** Opening Recorded information block **
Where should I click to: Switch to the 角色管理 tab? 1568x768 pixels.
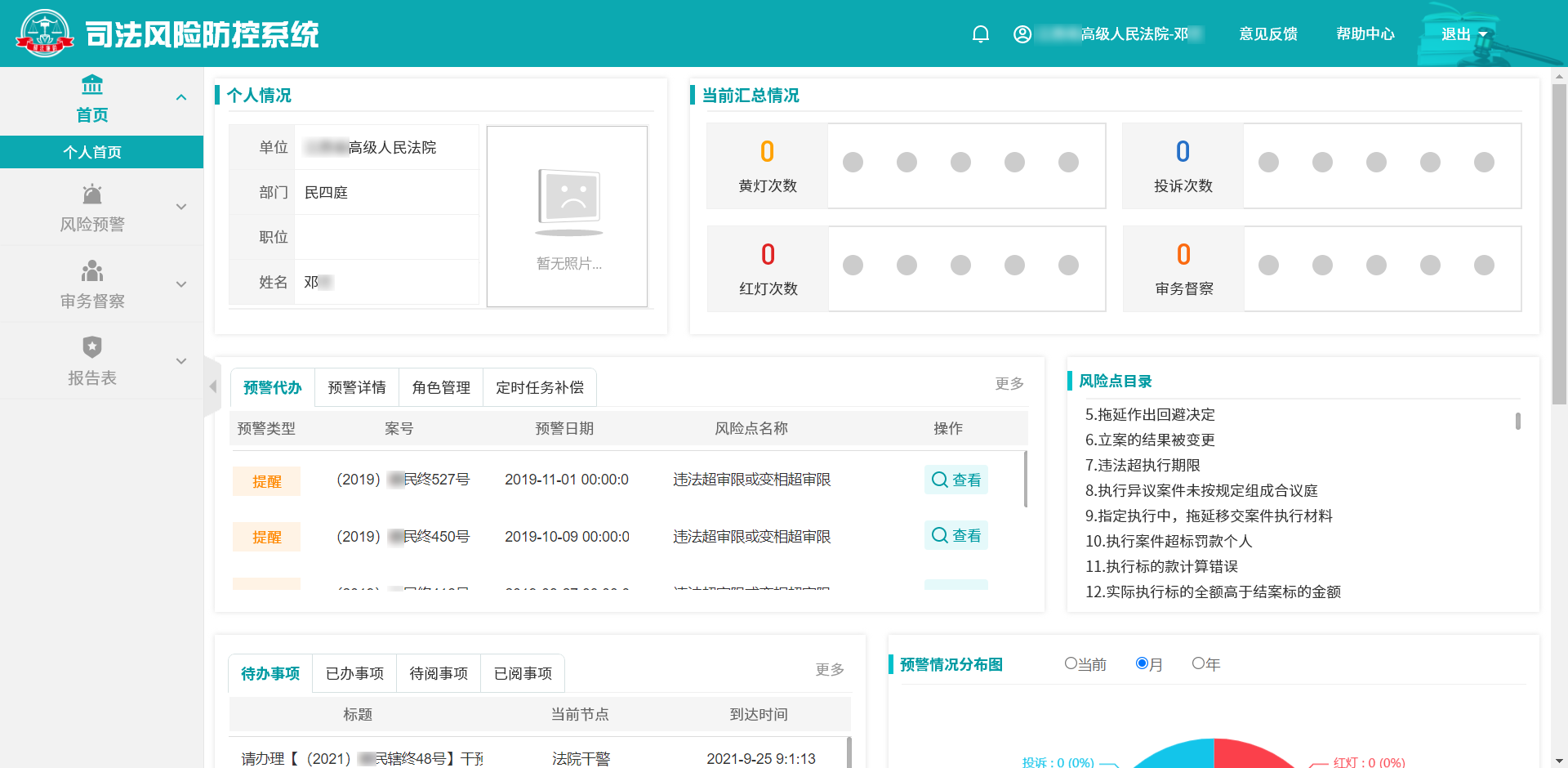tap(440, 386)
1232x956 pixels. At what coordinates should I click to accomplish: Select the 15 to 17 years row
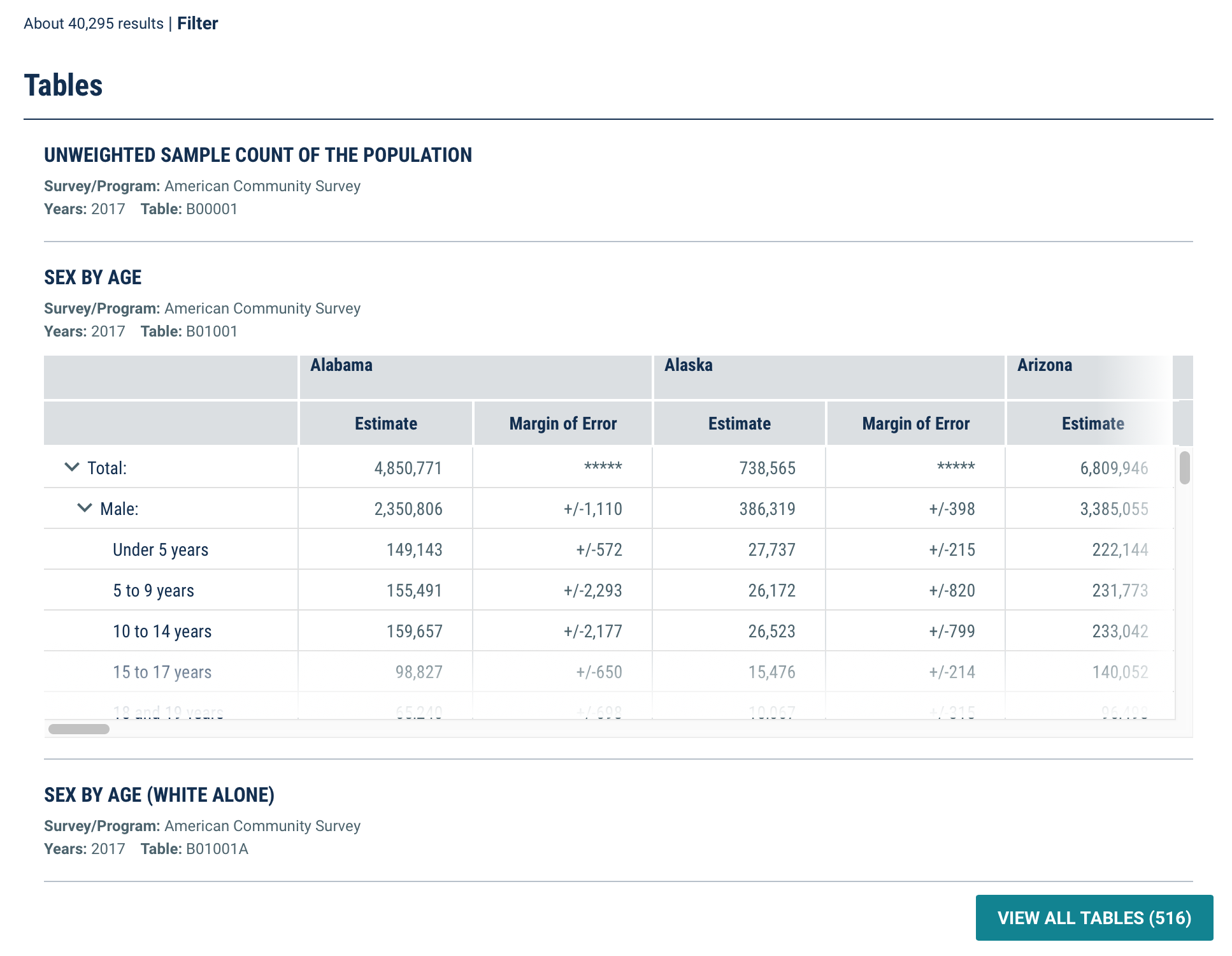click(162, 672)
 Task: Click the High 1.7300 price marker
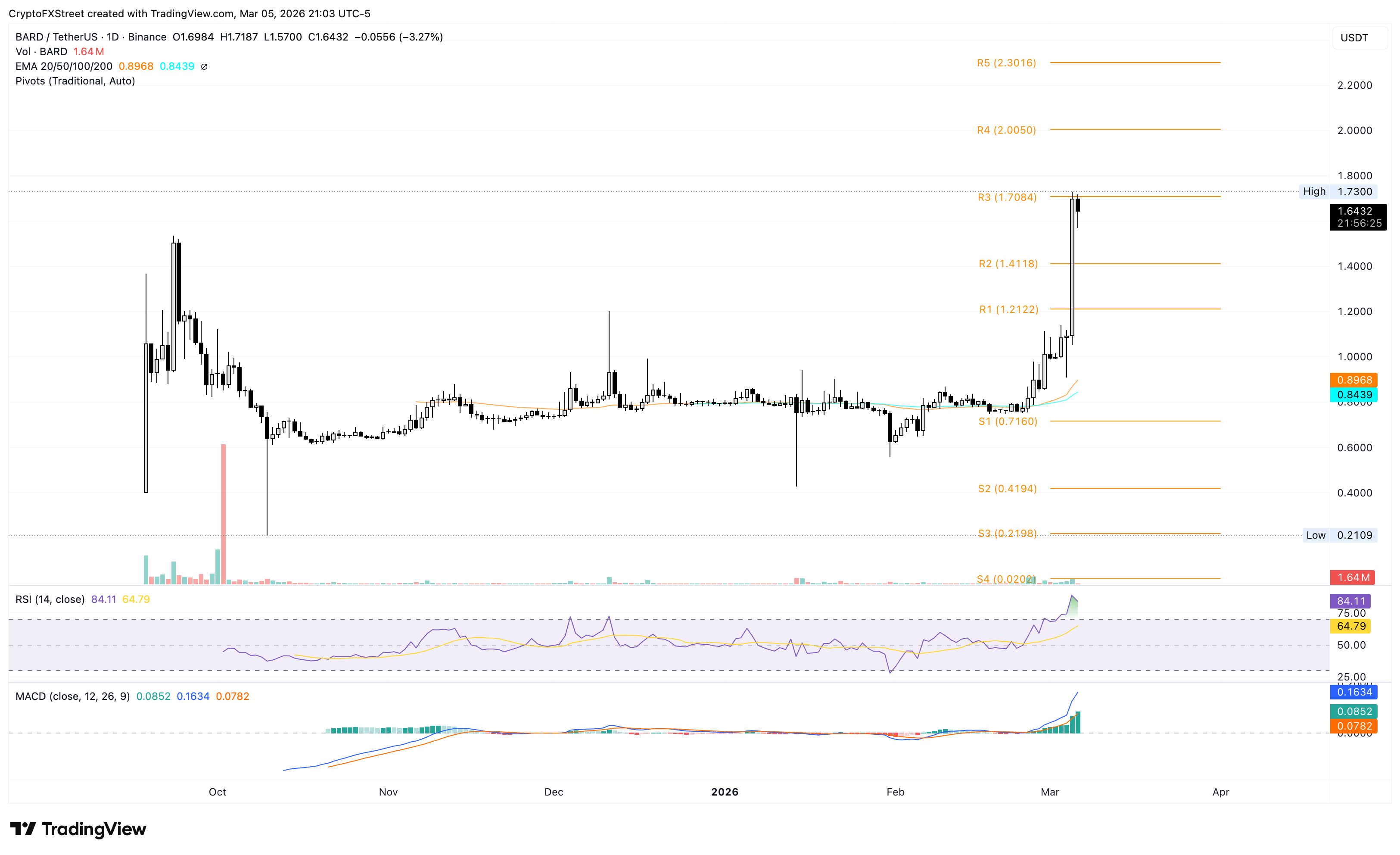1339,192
** Closing Recorded information block **
What needs to be done
Return the data exactly as it stands, minus the pictures.

Completed exercise
Where should I click to: Switch to the 角色管理 tab? 1568x768 pixels.
tap(440, 386)
1232x956 pixels. At what coordinates should I click to accomplish: Select the 15 to 17 years row
click(162, 672)
 Task: Click the High 1.7300 price marker
1339,192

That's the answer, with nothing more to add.